** START OF DATA EXTRACT **

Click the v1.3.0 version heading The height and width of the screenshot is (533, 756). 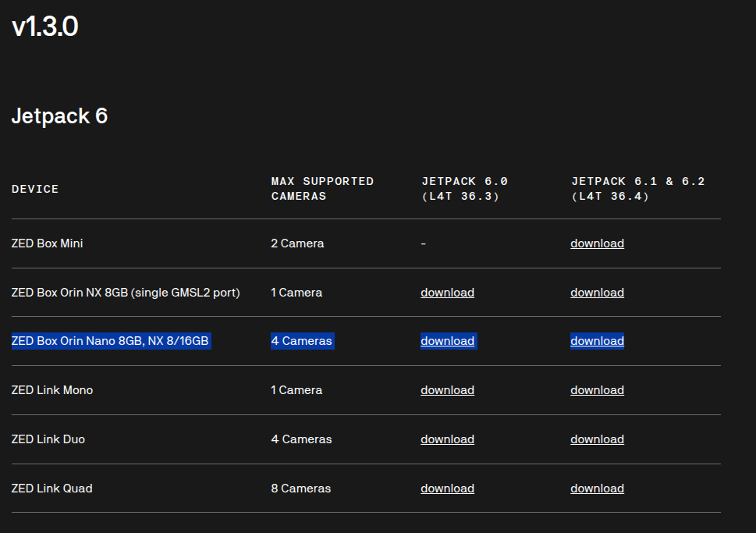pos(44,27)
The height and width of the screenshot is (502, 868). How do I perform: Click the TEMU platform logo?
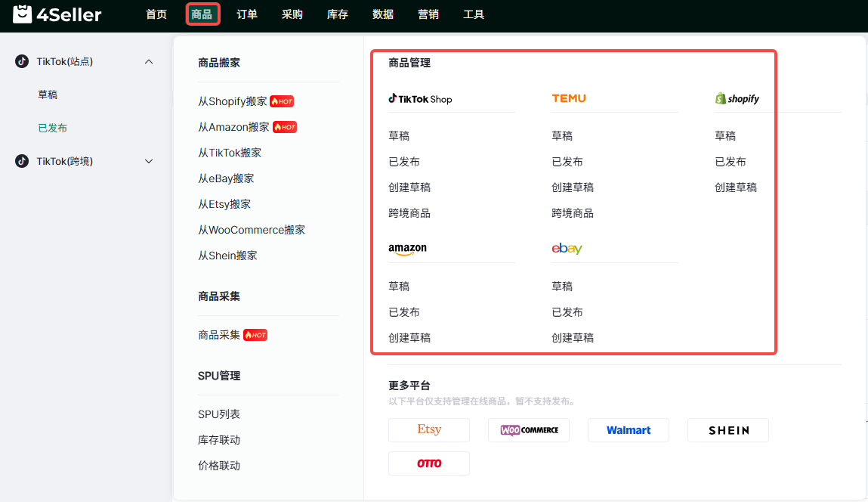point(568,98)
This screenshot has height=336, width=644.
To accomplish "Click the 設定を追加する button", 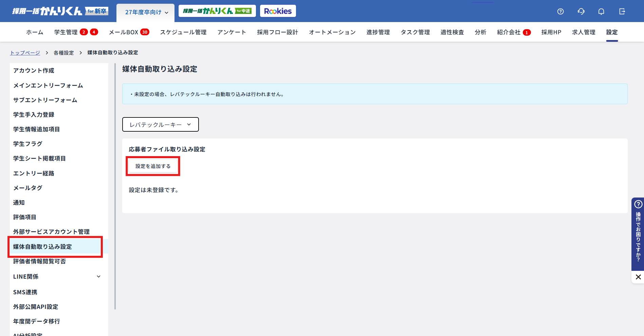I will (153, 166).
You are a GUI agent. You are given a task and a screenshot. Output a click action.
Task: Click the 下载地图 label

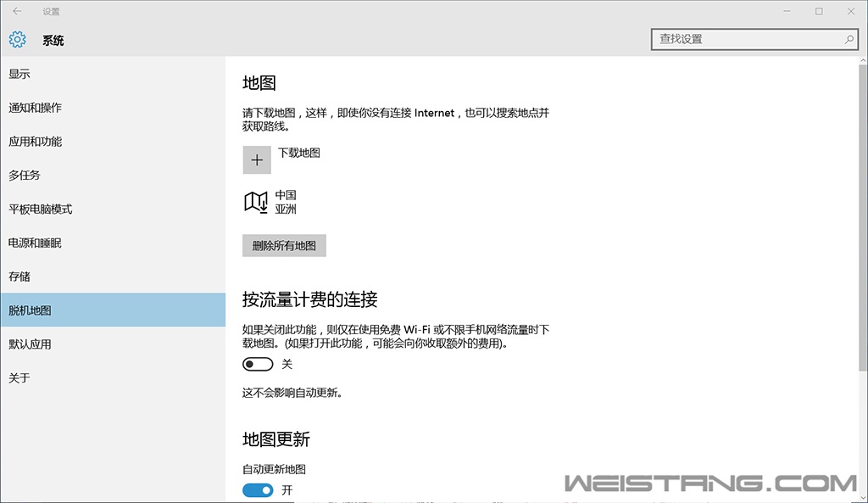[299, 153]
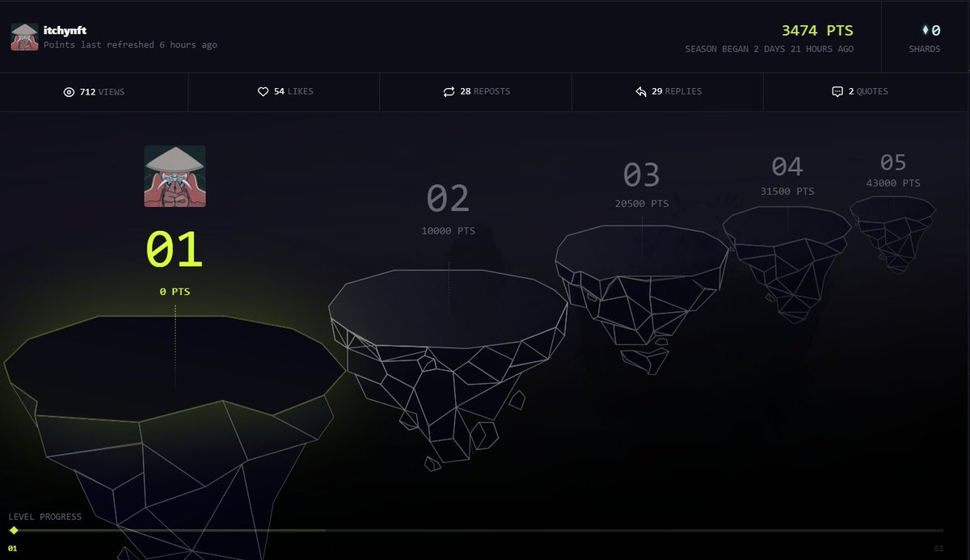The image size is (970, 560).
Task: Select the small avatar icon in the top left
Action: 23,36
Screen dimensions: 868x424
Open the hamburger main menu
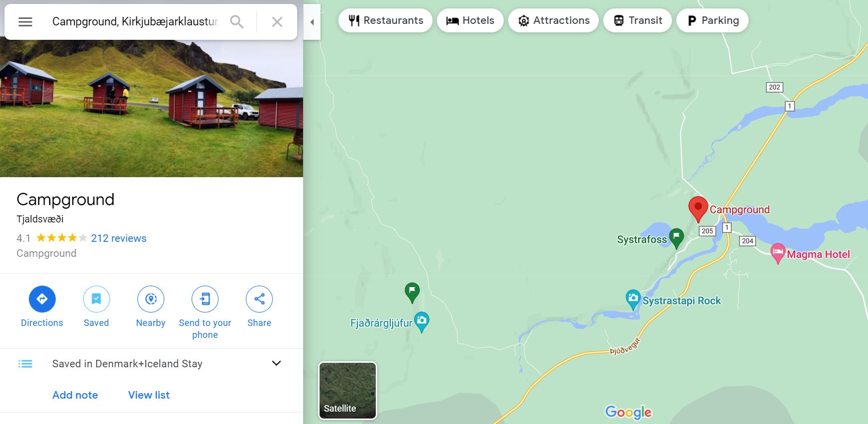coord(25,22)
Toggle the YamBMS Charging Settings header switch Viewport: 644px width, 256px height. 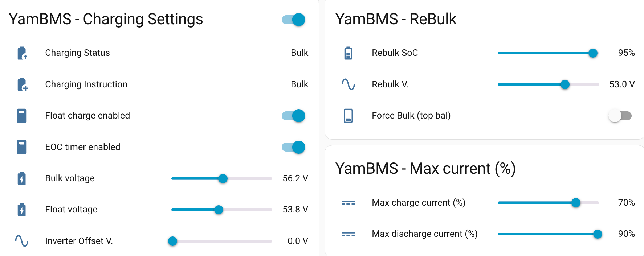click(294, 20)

** END OF DATA EXTRACT **
** START OF DATA EXTRACT **

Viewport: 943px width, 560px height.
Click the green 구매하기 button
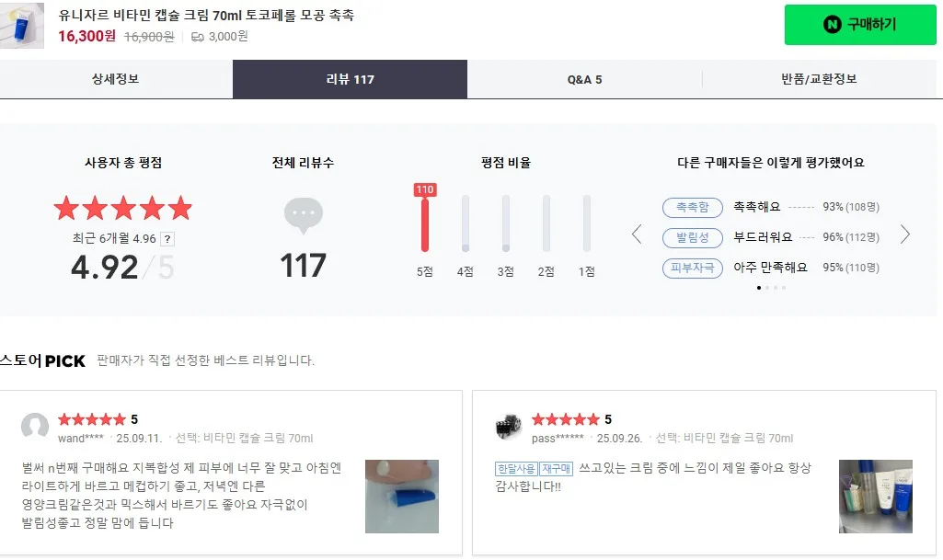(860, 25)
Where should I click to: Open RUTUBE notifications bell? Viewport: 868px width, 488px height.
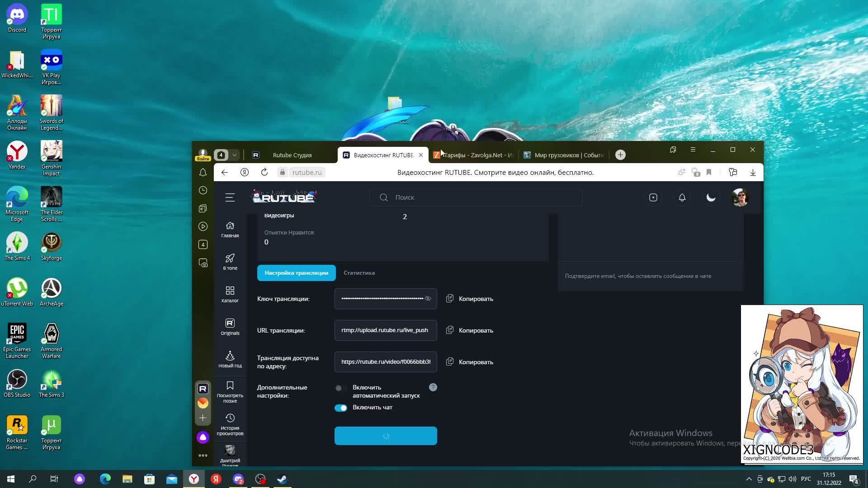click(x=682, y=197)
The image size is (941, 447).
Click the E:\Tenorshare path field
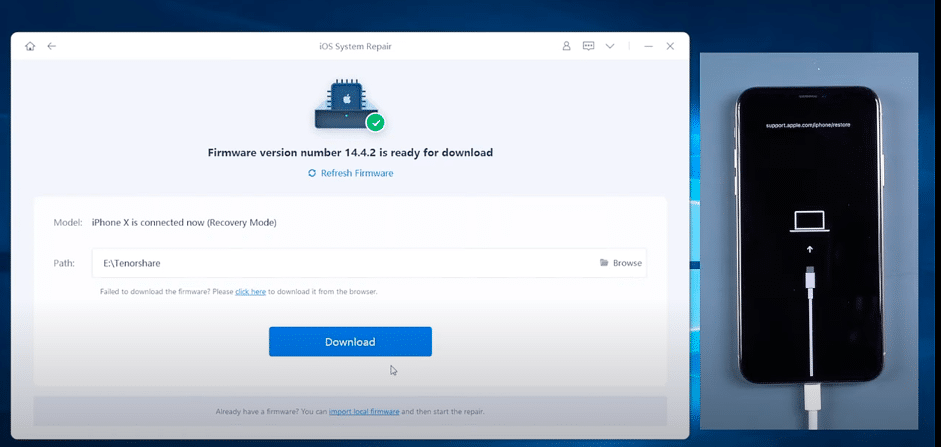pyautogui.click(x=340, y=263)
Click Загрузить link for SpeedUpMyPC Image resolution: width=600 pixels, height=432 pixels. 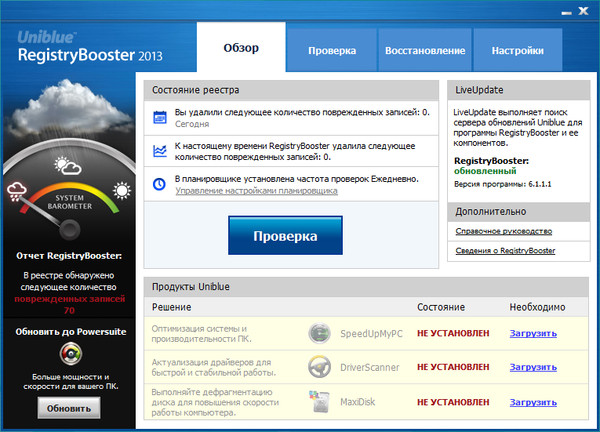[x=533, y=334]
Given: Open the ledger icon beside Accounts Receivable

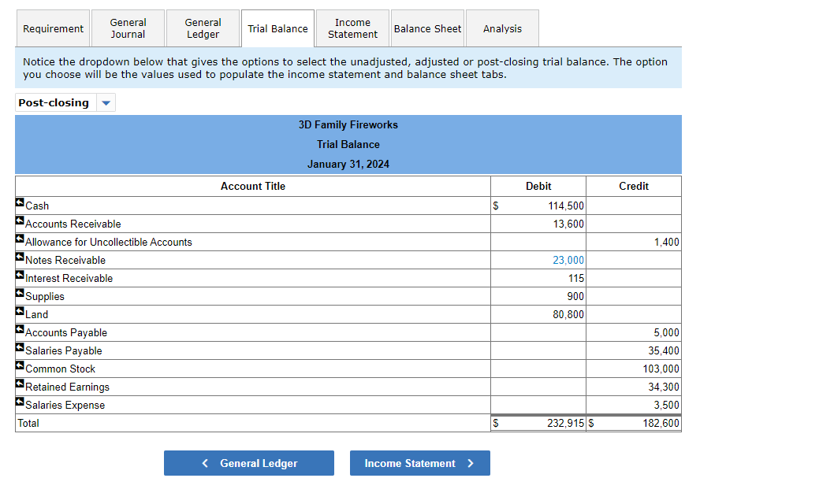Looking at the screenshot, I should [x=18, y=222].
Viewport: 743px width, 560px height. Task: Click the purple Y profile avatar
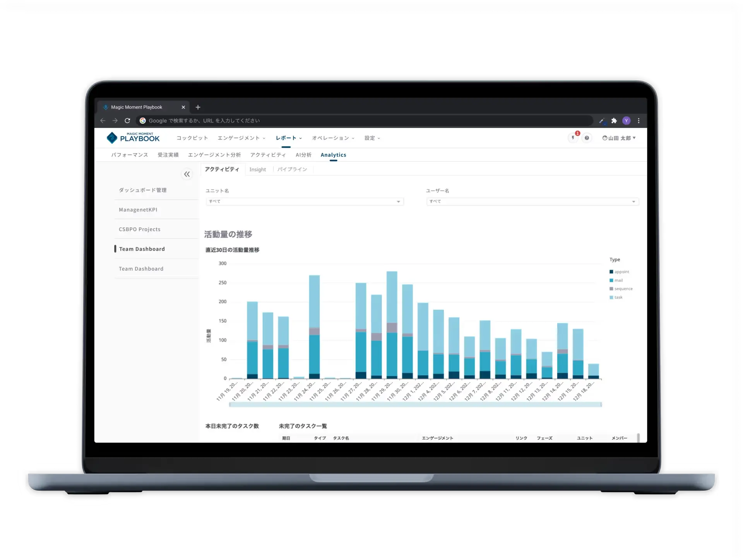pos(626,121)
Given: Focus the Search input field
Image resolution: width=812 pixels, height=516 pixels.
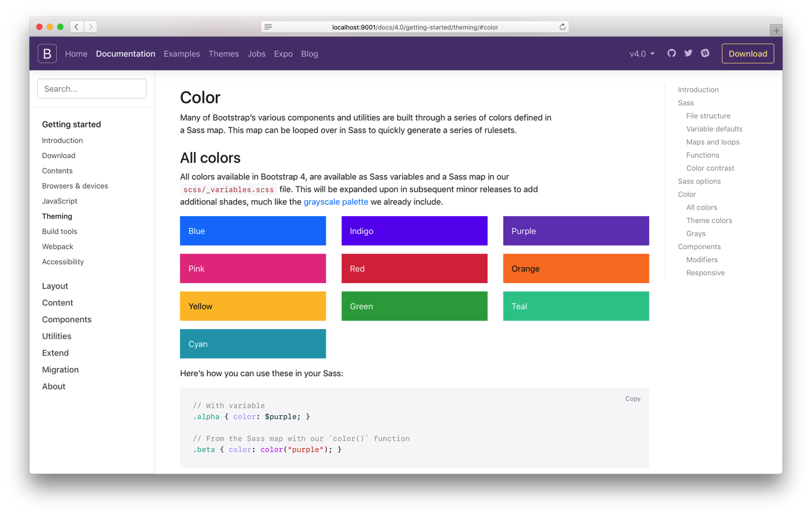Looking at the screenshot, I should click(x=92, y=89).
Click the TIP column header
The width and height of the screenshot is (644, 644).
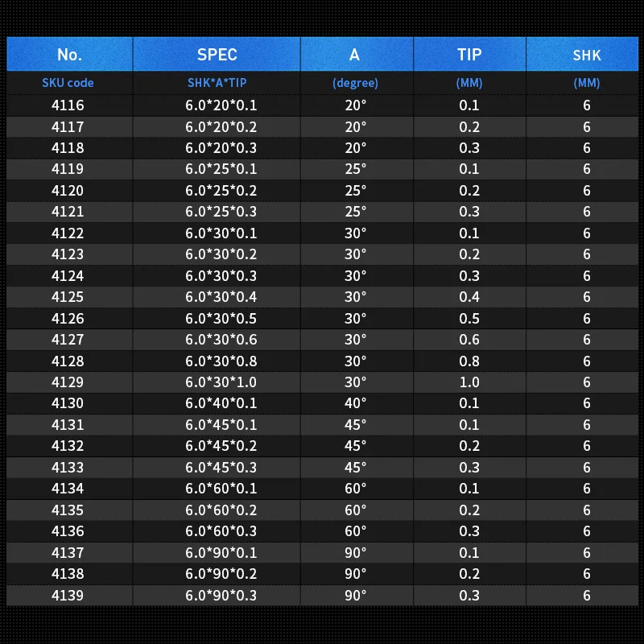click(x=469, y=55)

** END OF DATA EXTRACT **

PROBLEM REQUIREMENTS → Can you quote the records word for word, beginning at the line that has "Viewport: 743px width, 560px" and stopping after the line that has "Looking at the screenshot, I should click(x=92, y=89)."? Omit the pictures.

RESPONSE →
Viewport: 743px width, 560px height. Task: Click the purple Y profile avatar
pos(626,121)
Given: Focus the Search input field
Image resolution: width=812 pixels, height=516 pixels.
Looking at the screenshot, I should click(x=92, y=89).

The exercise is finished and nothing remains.